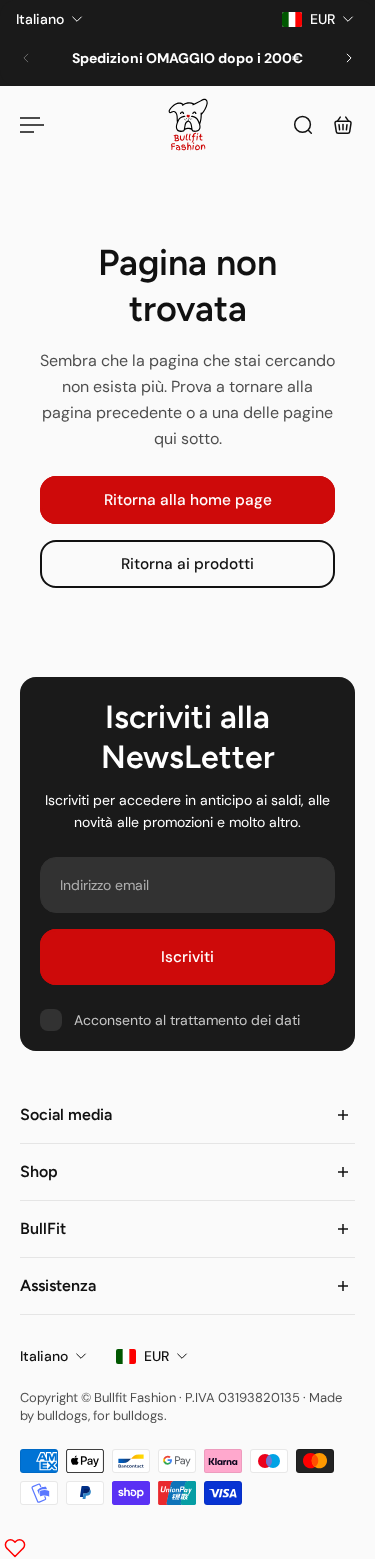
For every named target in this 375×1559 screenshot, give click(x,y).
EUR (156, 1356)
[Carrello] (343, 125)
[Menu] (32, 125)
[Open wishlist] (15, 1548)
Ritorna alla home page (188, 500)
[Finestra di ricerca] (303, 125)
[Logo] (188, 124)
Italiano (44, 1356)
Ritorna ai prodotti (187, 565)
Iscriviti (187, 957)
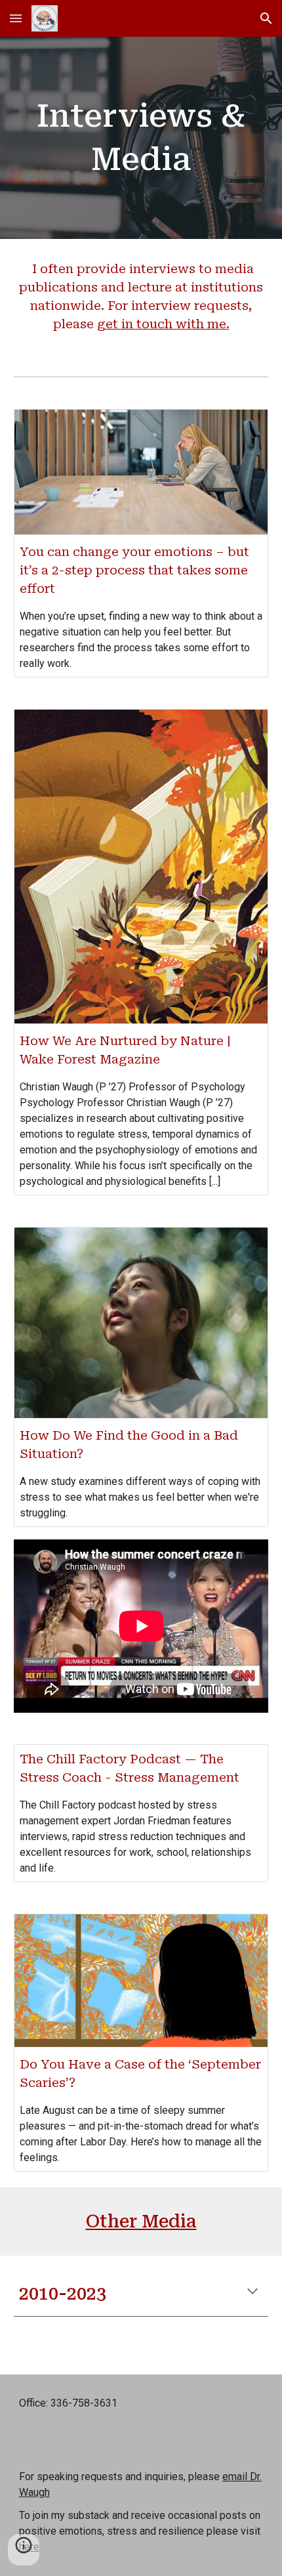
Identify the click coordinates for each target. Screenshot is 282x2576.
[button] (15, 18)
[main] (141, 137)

_ _ _ _ _ _ _

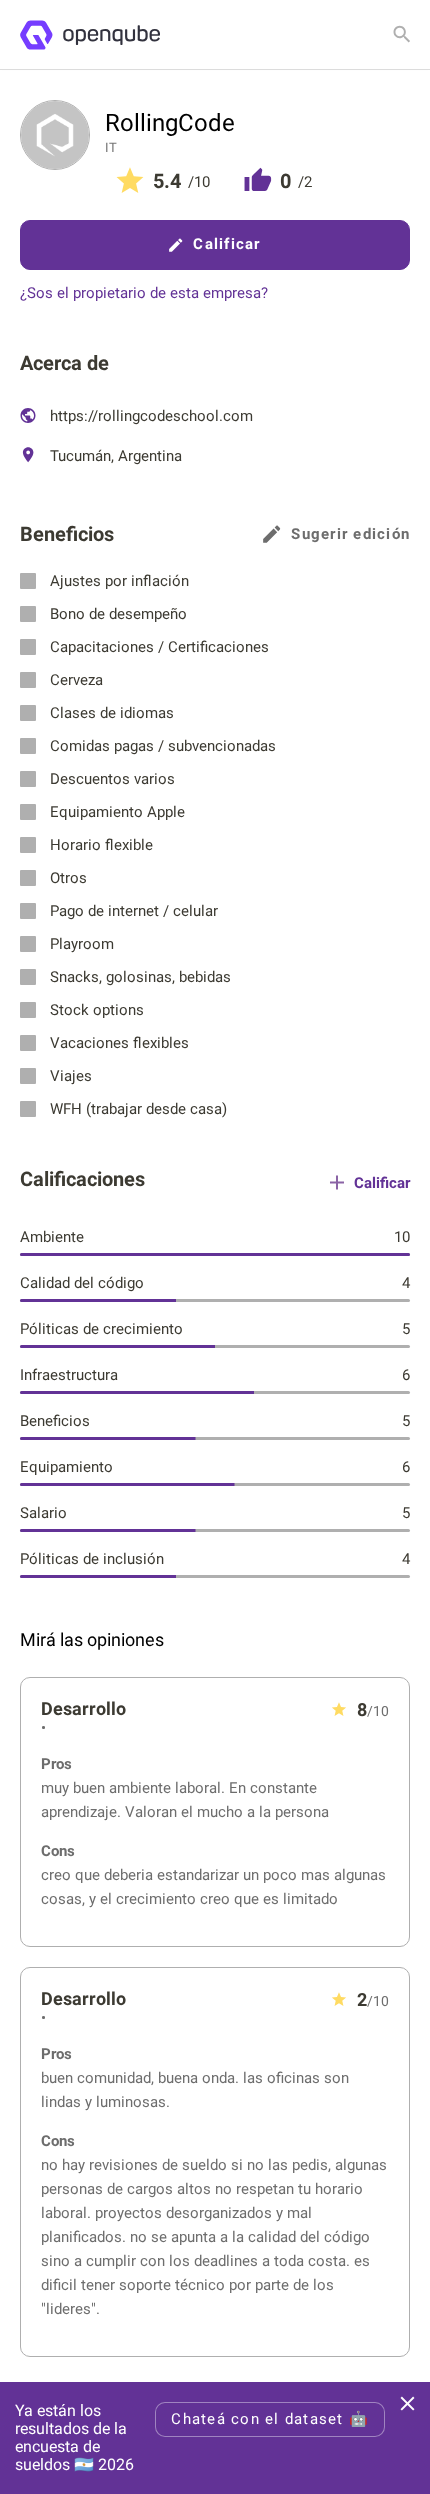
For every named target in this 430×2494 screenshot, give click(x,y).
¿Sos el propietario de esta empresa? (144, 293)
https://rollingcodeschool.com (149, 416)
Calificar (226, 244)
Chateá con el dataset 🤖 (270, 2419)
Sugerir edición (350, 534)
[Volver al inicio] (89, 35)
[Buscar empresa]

_ _ _ _ _ _ _

**WHAT YOU NEED TO DO:**
Above are records; write out the lines from the one with "Italiano (44, 1356)" down to the one with "[main] (141, 137)", exactly, leaving the pictures out.

**EXERCISE ANSWER:**
Italiano (44, 1356)
Ritorna ai prodotti (187, 565)
Iscriviti (187, 957)
Identify the click coordinates for each target. Screenshot is 282x2576.
[button] (15, 18)
[main] (141, 137)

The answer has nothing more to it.